Witness the Christian Coalition's rendering of the Republican Party unelectable in the US throughout the 1990s, because it hijacked the party's political agenda with issues such as abortion, and did so in a hysterical and dogmatic way.

Witness the disastrous participation of Judaic parties in Benjamin Netanyahu's short-lived government, which kept the Israeli prime minister anchored to a religious-prophetic agenda of settling the Holy Land and helped lead to today's renewed intifada.

The ID crisis represents the ongoing battle between those who feel that what makes us Greek must be preserved at all costs, and those who feel that what keeps us poor must be eradicated at all costs. If Europe wants secular identity cards, the latter say, that is what we must have.

But this is a false dilemma. Countries can no more progress without prosperity than they can without identity. Greeks cannot be asked to leave behind either one.
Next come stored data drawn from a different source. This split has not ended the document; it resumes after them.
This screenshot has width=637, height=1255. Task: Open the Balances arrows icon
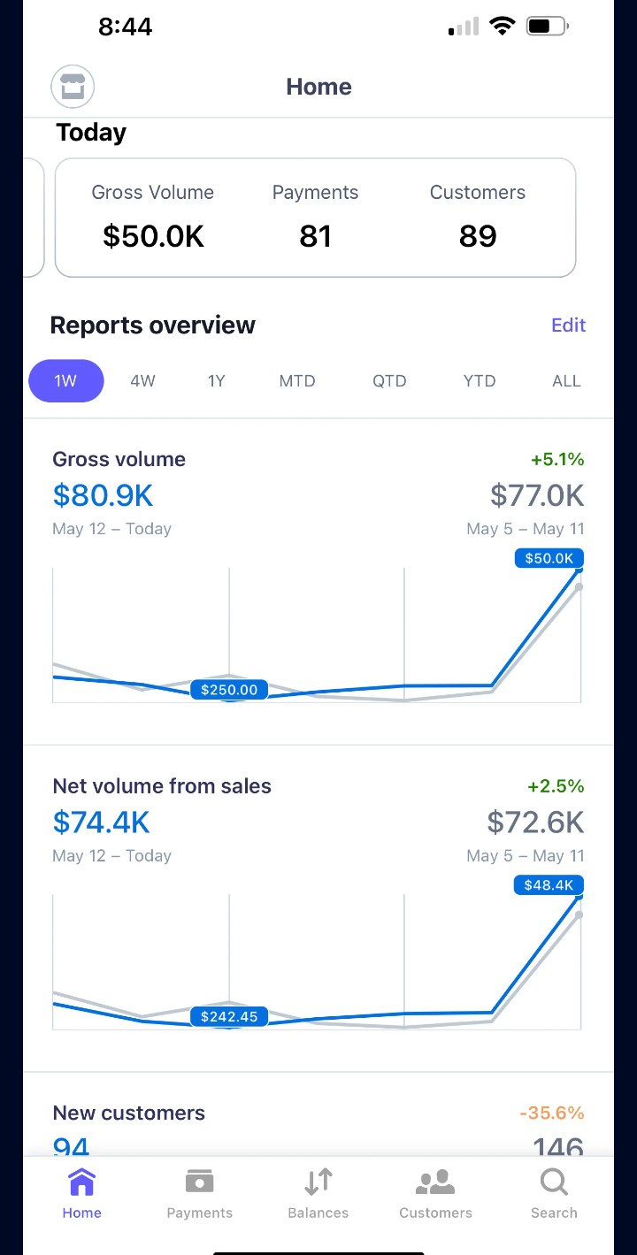coord(319,1182)
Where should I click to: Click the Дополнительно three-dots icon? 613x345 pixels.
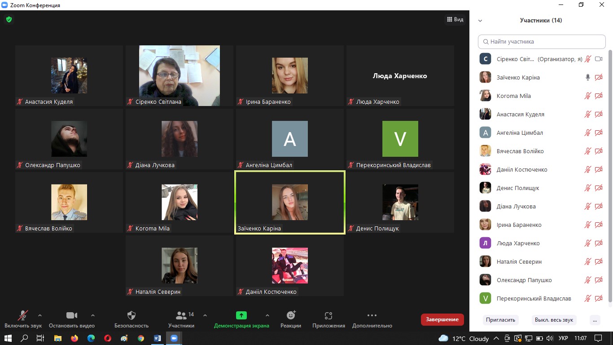point(372,315)
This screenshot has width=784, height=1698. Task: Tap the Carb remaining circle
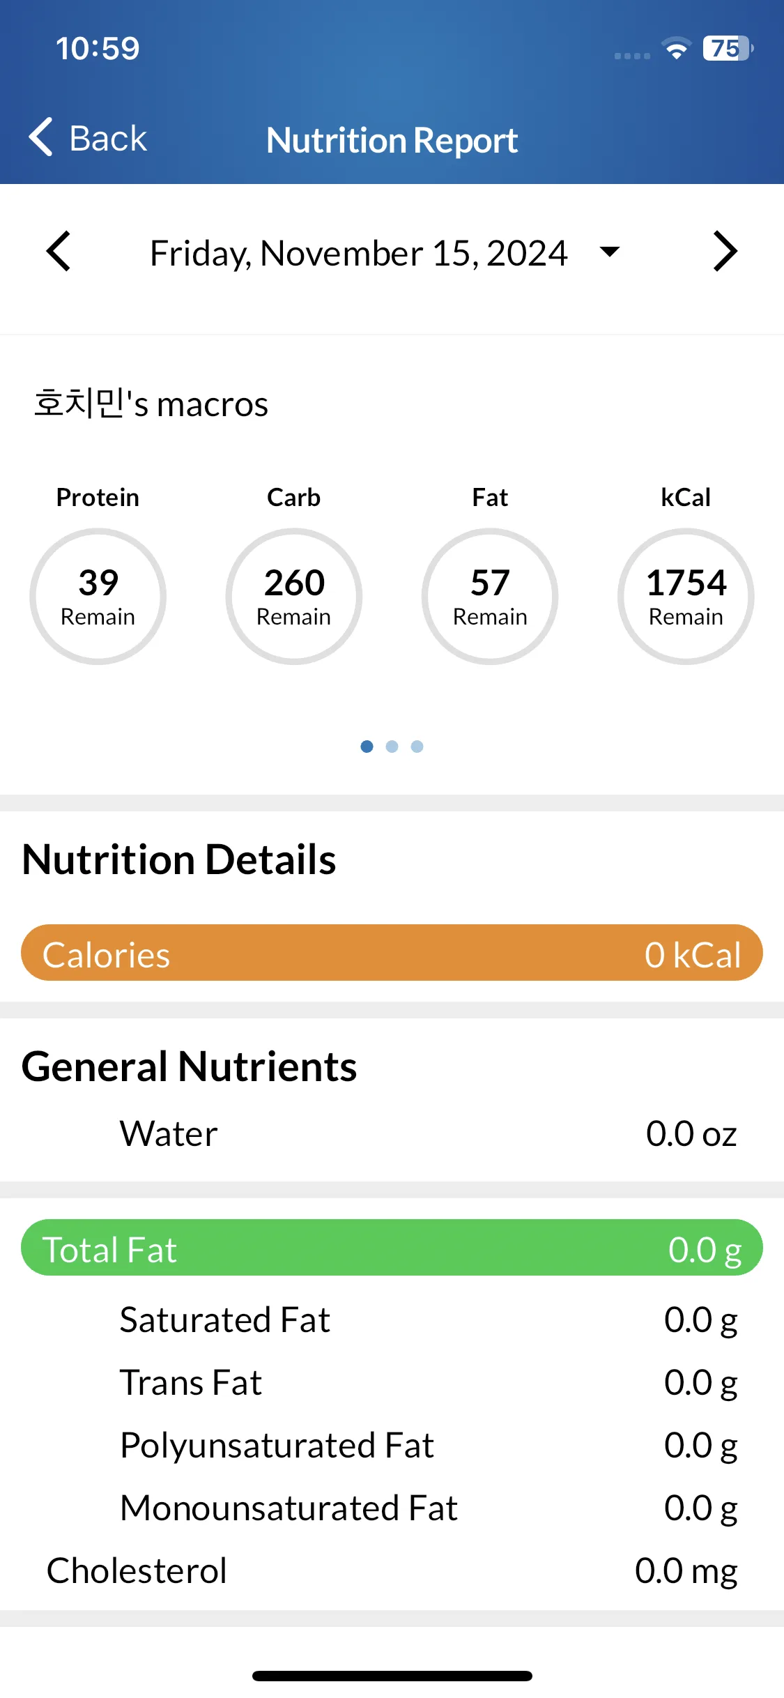point(294,597)
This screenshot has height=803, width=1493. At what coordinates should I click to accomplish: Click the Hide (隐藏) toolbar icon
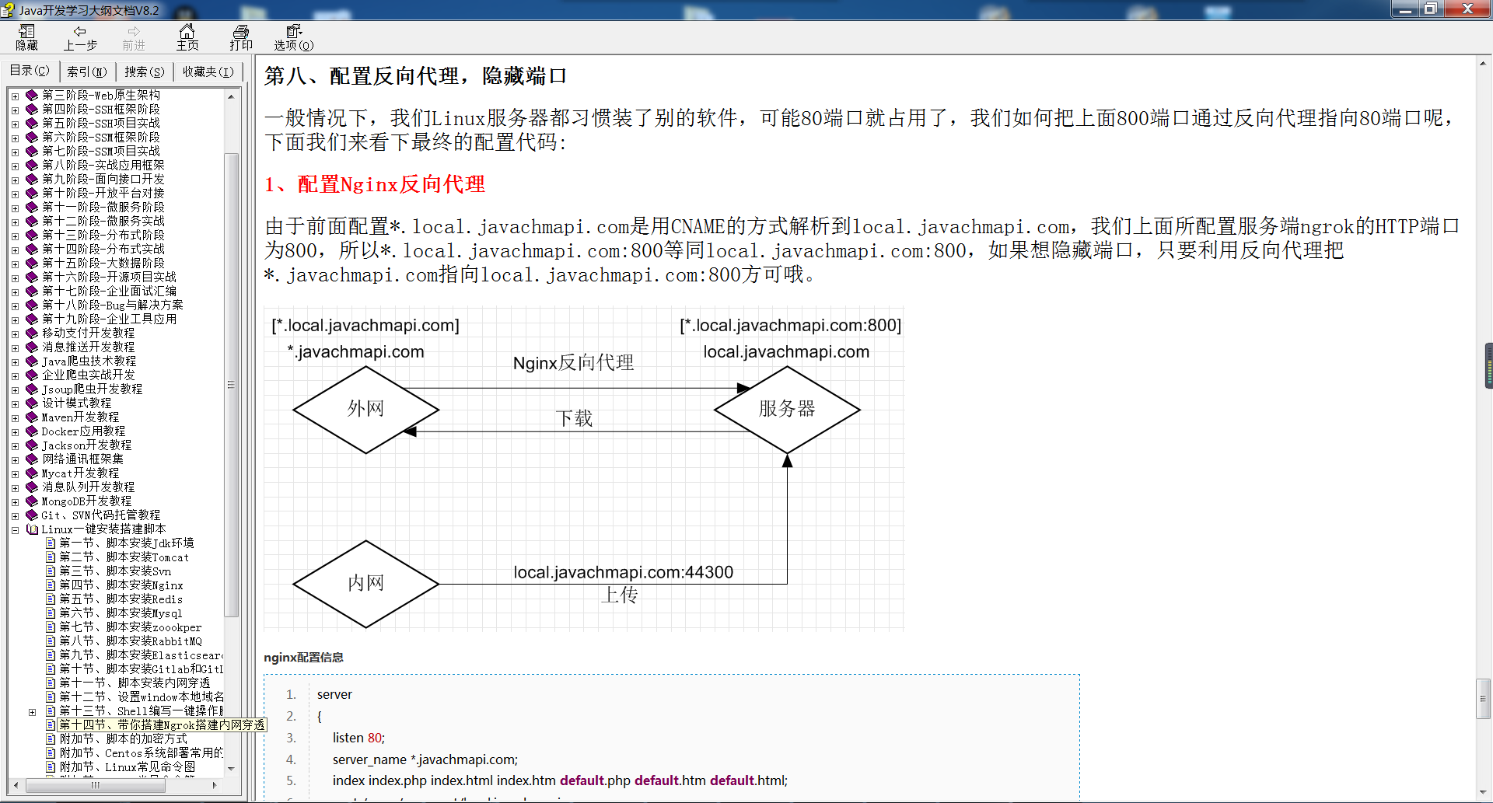[x=26, y=32]
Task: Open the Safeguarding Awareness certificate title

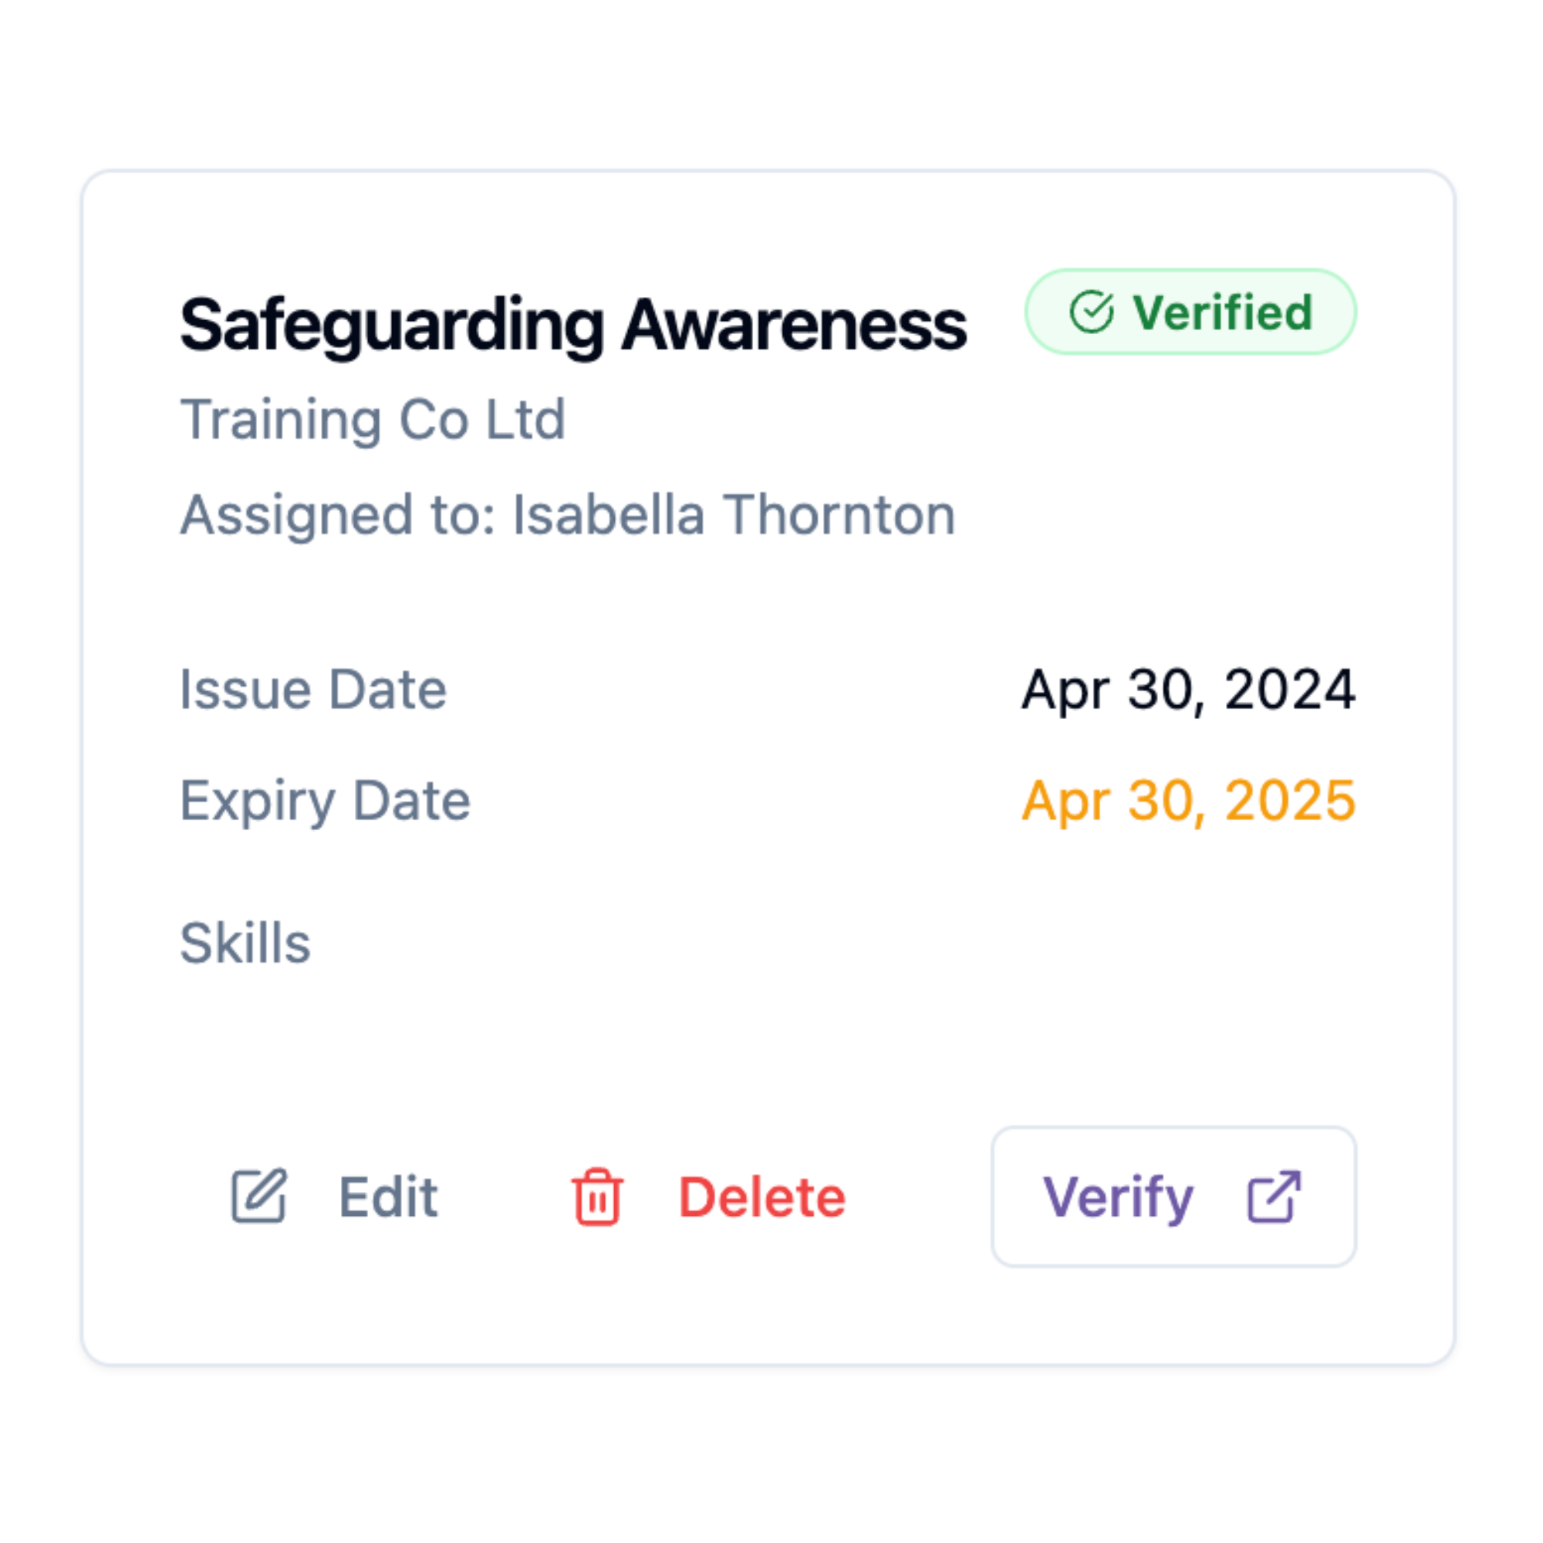Action: (x=573, y=325)
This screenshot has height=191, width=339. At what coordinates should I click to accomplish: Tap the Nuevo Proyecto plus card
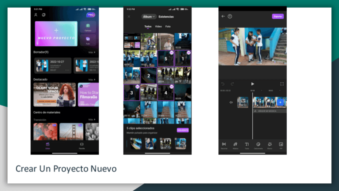(x=56, y=34)
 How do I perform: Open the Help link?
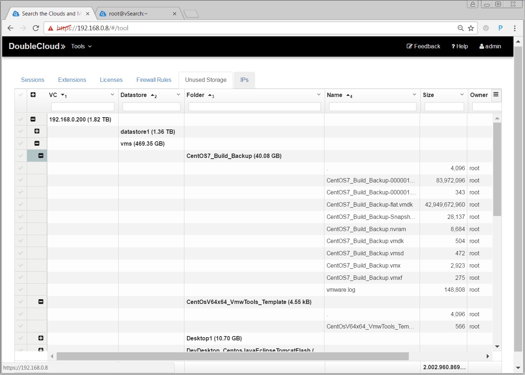point(460,47)
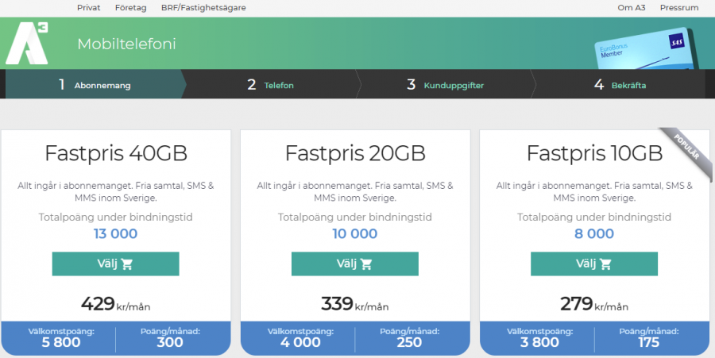Open the Om A3 link
This screenshot has height=358, width=715.
tap(631, 8)
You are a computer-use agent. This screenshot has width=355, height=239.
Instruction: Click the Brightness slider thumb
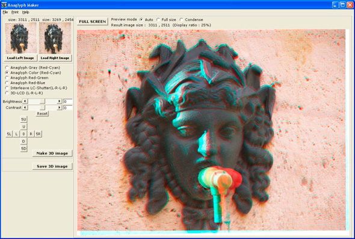(x=42, y=101)
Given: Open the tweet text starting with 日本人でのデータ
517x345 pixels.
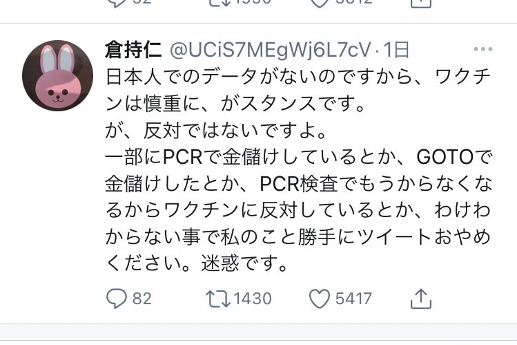Looking at the screenshot, I should coord(298,170).
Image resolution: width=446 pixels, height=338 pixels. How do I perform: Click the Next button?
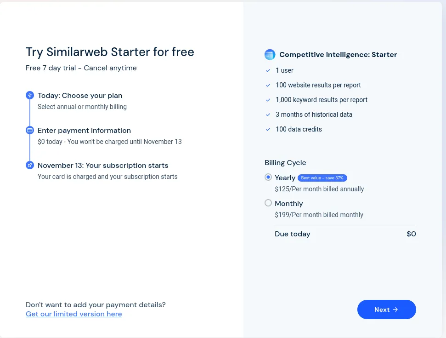pos(387,309)

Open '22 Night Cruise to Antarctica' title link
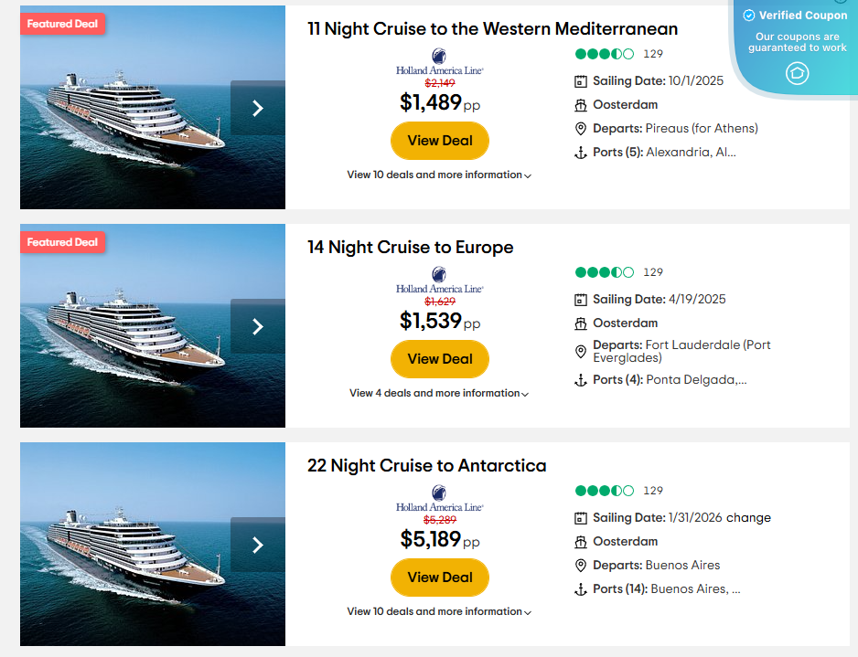click(x=426, y=466)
Church and state must stop pulling them in opposite directions, or they will create the kind of identity crisis we see in Turkey: a zealously secular state mechanism that feels threatened by a mild brand of Islam shared by 90 percent of its voters.

In the secular environment, that religion transmogrified into a political party, forcing the National Security Council controlled by the generals to prosecute it out of government in 1997, making a mockery of secular democracy in the process. The same has happened in the secular United States, where religious groups now assume political tactics, actively lobbying congressmen in Washington. The point is that if you try to stamp out religion, it will come back to haunt you in another guise.

So what should be the future position of the church in a secular Europe? The church should strengthen its social role, where it has been severely negligent ­ taking care of the poor and elderly, building and running hospitals and schools, setting aside some of its vast tracts of land for the protection of the environment. These are areas where Europe's governments will be facing constant crises in the coming decades.

The Church of Greece should continue to proselytise through the beauty of its ancient ceremony and the Gospels, but it must also forge a path to heaven through earthly achievements. Faith without works is dead.